Hoje, a ideia de que a inteligência artificial pode imitar a realidade e habilidades humanas gera sentimentos mistos de fascínio e desconforto, amplamente refletidos nas redes sociais. Apesar de sua sofisticação, textos que aparentam ser gerados por IA — como aqueles associados ao ChatGPT — são comumente vistos como medianos, desinteressantes ou pouco inspirados. No campo das artes visuais, os primeiros trabalhos criados a partir de prompts em sistemas como o Midjourney inicialmente despertaram fascinação pelo progresso tecnológico. Contudo, à medida que tais ferramentas se tornaram acessíveis a um público maior em questão de meses, a sensação de novidade rapidamente se dissipou, reduzindo essas produções a algo comum e ordinário.
Um dos exemplos mais fascinantes na interseção entre arte e inteligência artificial é o trabalho da artista e compositora Holly Herndon. Junto com seu parceiro Mat Dryhurst, ela tem explorado amplamente as possibilidades do aprendizado de máquina na criação artística, especialmente no campo musical. Em 2019, no álbum PROTO, Herndon apresentou Spawn, um algoritmo de voz sintética que interagia diretamente com suas composições. Para ela, a IA não é apenas uma ferramenta, mas também uma potencial parceira criativa.
Mais recentemente, desenvolveu o Holly +, um algoritmo treinado com sua própria voz, permitindo interpretar canções de terceiros sem sua participação direta. Isso levanta a provocativa questão: essas criações poderiam ser consideradas colaborações com a própria Herndon? Por meio desses experimentos, ela desafia conceitos tradicionais de autoria e singularidade artística, ao mesmo tempo em que intensifica o antigo debate sobre apropriação e consentimento no campo das artes. Ampliando esse diálogo, Dryhurst e Herndon criaram a plataforma Have I Been Trained?, onde criadores podem verificar se suas obras estão sendo utilizadas no treinamento de IAs e impedir seu uso caso desejem.
Outro marco significativo da arte gerada por inteligência artificial é a obra Unsupervised (2022), de Refik Anadol, uma instalação que conquistou ampla atenção do público e da mídia no MoMA, em Nova York.
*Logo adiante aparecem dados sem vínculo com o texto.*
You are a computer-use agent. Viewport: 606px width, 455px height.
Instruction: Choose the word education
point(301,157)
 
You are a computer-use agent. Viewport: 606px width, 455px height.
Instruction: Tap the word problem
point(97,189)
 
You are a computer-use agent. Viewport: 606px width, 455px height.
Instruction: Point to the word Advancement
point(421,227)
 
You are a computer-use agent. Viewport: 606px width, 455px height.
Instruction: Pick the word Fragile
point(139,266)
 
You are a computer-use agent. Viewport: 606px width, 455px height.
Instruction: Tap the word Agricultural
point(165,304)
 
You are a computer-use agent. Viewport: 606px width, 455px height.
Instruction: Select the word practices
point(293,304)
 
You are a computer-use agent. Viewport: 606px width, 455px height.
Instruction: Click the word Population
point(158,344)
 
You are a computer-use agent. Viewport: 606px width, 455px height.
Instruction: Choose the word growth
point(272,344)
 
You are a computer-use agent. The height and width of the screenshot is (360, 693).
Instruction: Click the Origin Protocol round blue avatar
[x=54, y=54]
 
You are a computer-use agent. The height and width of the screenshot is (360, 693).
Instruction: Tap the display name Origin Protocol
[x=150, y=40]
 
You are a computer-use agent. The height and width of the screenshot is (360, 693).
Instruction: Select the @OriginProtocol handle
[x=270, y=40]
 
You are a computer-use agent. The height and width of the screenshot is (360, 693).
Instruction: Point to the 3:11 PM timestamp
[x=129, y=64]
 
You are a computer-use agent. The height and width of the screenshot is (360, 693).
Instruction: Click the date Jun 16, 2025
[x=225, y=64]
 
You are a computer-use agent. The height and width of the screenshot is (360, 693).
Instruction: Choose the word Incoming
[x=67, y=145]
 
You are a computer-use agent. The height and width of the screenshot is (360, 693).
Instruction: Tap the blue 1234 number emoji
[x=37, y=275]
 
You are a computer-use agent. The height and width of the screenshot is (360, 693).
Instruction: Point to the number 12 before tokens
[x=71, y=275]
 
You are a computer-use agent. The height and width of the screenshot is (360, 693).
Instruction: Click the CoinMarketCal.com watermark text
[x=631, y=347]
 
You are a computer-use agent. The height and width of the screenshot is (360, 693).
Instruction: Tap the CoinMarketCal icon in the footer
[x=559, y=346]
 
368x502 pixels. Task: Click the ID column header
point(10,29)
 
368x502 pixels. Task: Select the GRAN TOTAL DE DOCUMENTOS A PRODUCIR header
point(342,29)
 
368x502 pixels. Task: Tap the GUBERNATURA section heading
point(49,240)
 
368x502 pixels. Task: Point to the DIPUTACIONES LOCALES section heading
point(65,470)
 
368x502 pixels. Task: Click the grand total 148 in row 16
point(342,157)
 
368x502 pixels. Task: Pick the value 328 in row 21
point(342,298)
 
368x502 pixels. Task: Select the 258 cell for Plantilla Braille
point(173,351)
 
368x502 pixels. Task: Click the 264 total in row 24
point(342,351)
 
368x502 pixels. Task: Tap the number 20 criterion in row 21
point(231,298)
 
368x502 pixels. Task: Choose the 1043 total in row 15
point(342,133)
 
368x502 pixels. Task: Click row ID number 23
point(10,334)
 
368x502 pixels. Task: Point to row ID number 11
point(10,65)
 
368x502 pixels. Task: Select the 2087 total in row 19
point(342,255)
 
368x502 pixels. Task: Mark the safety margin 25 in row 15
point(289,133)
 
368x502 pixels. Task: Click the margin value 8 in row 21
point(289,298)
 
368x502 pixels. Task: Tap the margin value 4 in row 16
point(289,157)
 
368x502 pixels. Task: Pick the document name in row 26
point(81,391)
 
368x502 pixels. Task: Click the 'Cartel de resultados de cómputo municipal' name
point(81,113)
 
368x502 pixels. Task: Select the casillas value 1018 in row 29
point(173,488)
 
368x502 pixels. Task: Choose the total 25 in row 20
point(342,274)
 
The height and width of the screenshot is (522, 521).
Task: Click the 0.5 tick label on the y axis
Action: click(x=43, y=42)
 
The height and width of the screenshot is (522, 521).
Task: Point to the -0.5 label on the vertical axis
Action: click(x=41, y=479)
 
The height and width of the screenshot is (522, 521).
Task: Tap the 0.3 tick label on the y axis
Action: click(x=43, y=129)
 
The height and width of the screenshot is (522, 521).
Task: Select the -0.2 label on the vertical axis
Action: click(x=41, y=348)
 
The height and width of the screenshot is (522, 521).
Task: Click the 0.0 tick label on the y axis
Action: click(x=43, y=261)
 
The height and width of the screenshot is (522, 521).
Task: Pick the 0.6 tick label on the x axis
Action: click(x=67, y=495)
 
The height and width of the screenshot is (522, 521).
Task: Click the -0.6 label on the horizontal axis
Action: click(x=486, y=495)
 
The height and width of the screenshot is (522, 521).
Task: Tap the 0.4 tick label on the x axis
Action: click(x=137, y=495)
A obra consiste em uma imponente tela de LED no lobby do museu, onde imagens dinâmicas são geradas por um algoritmo que interpreta dados do vasto acervo da instituição. Este espetáculo visual foi apelidado jocosamente pelo crítico Jerry Saltz de "a glorificada lava lamp do MoMA" em seu artigo para a revista Vulture, refletindo o ceticismo que cerca alguns experimentos artísticos envolvendo IA. Em vez de temer, devamos explorar esse novo território.